# Did this bud blast? Not sure what's going on here.



## merc (Oct 22, 2020)

I've only ever experienced a bud blast on MF paphs and only after a stem and bud have fully developed and my little pac-man shape flower thing goes brown. Not really sure what's going on here. Help?


----------



## musa (Oct 23, 2020)

It looks blasted, sorry. It happens a lot to my vietnamense and acmodontum, too. Unfortunately I have no idea what causes it.


----------



## merc (Oct 23, 2020)

musa said:


> It looks blasted, sorry. It happens a lot to my vietnamense and acmodontum, too. Unfortunately I have no idea what causes it.

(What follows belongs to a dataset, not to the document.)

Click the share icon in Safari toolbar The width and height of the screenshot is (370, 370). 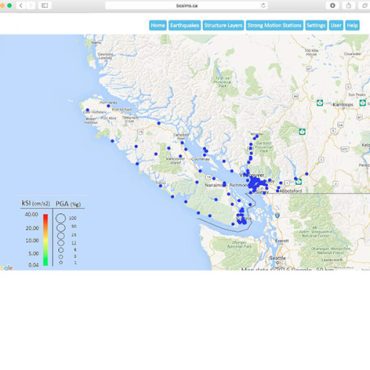pos(349,6)
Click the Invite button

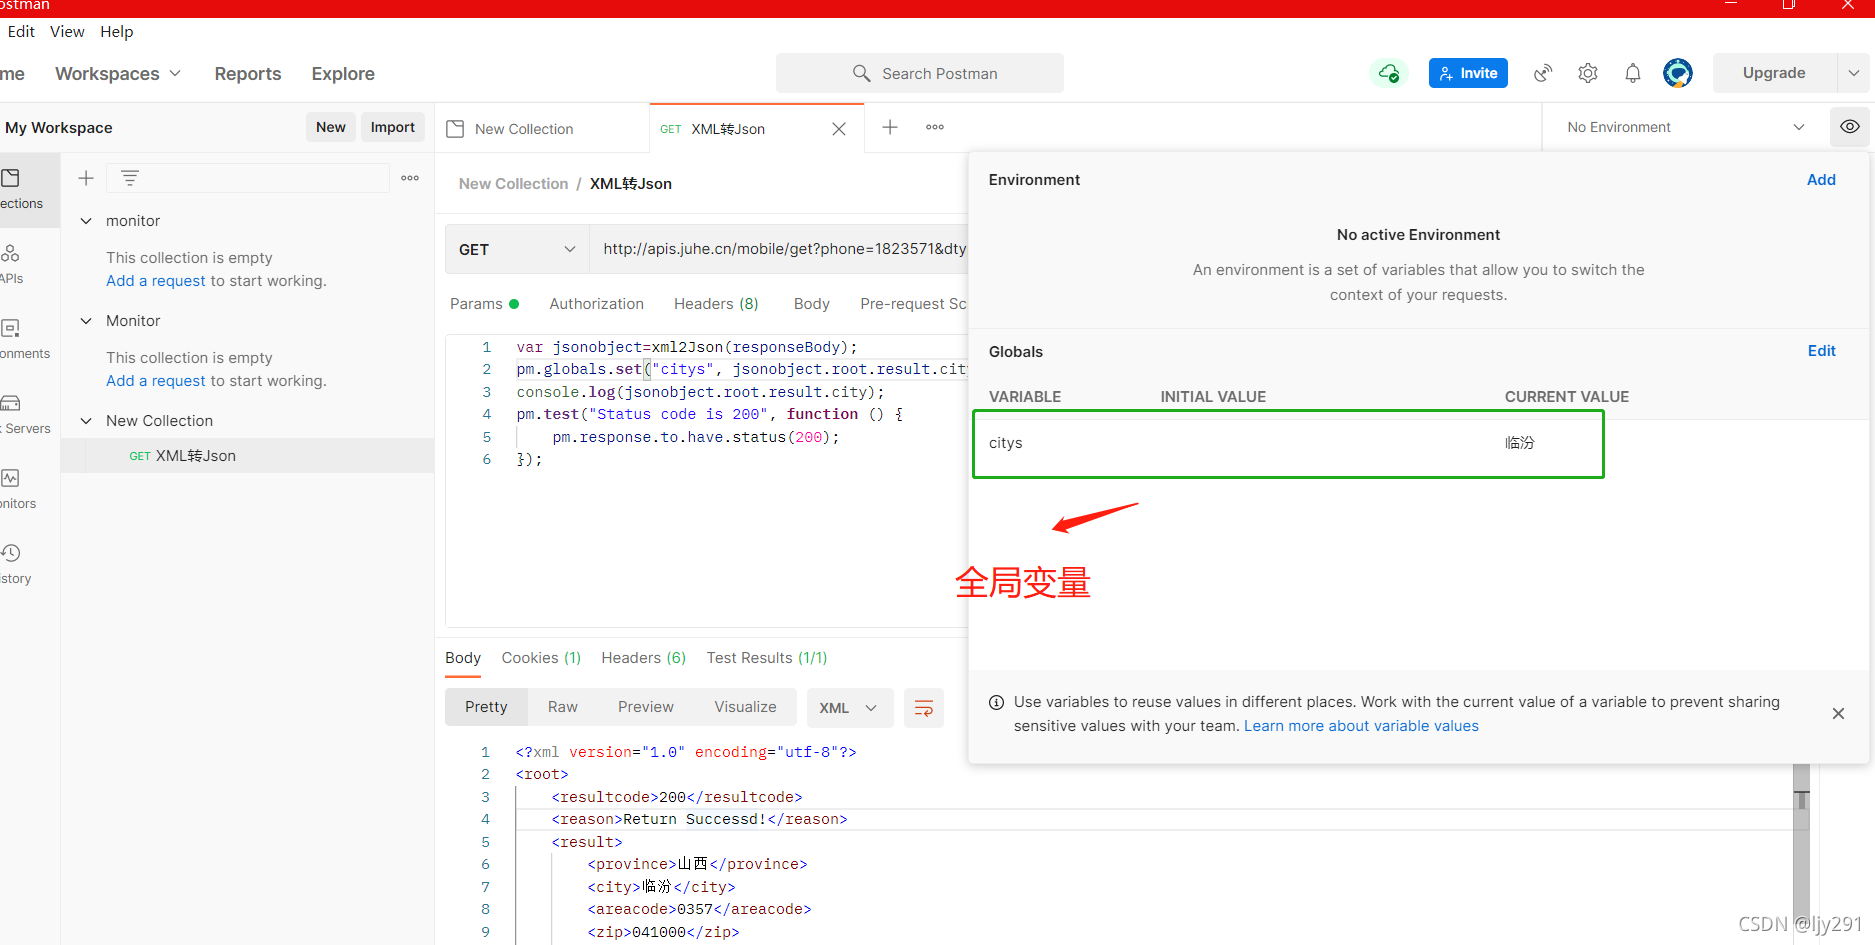click(1467, 72)
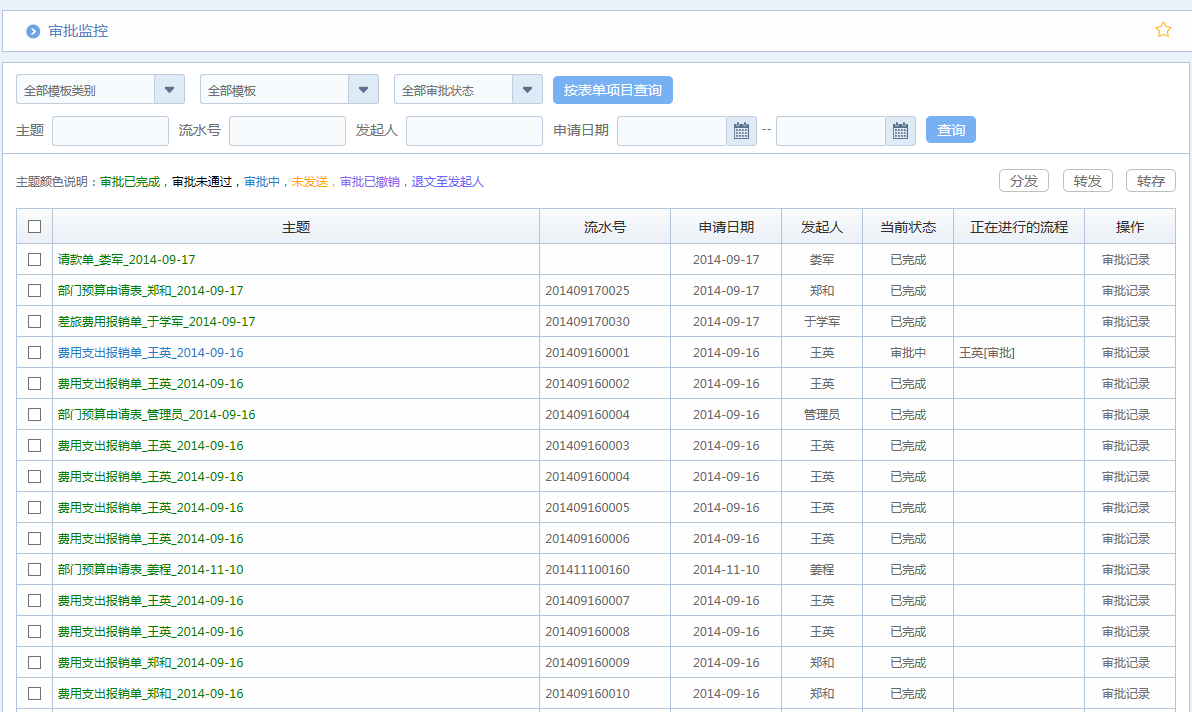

thank you so much for the confirmation! i've never had it happen so early and was really confused why the center was brown but the leaves and root system looked happy and healthy.


----------



## musa (Oct 24, 2020)

Fingers crossed for the next spike!


----------



## Tlynnt66 (Oct 24, 2020)

Sorry about the bud! I would cut it away as soon as possible to prevent any rotting in the crown. Beautiful mottling on those happy leaves, though!


----------



## Duck Slipper (Oct 24, 2020)

I have a sanderianium, that did exactly that...All I can think is water got in the crown and killed the bud. Duck


----------



## BrucherT (Oct 25, 2020)

Has there been any major temperature or humidity swing? What is your humidity range during the day?


----------



## BrucherT (Oct 25, 2020)

Also: what is this plant? I am spellbound by the leaves. I would grow this plant for its leaves alone. My god.


----------



## NYEric (Oct 26, 2020)

There's a whole tread on here somewhere about Paph leaves. 
Sorry about your blast.


----------



## therightpaph (Jan 16, 2021)

BrucherT said:


> Also: what is this plant? I am spellbound by the leaves. I would grow this plant for its leaves alone. My god.


Almost certain its paph venustum! Also obsessed over the leaves... wait til you feel them!


----------



## merc (Jan 17, 2021)

weird! i never got notification of any replies. @BrucherT apologies for the delay. good eye @therightpaph! i believe i purchased from paph paradise.


----------



## therightpaph (Jan 17, 2021)

Still quite a beginner but I've experienced bud blast on 2 paphs when my temps changed drastically... specifically a heat wave... i was not able to provide enough humidity to offset because I had already had my winter set up arranged


----------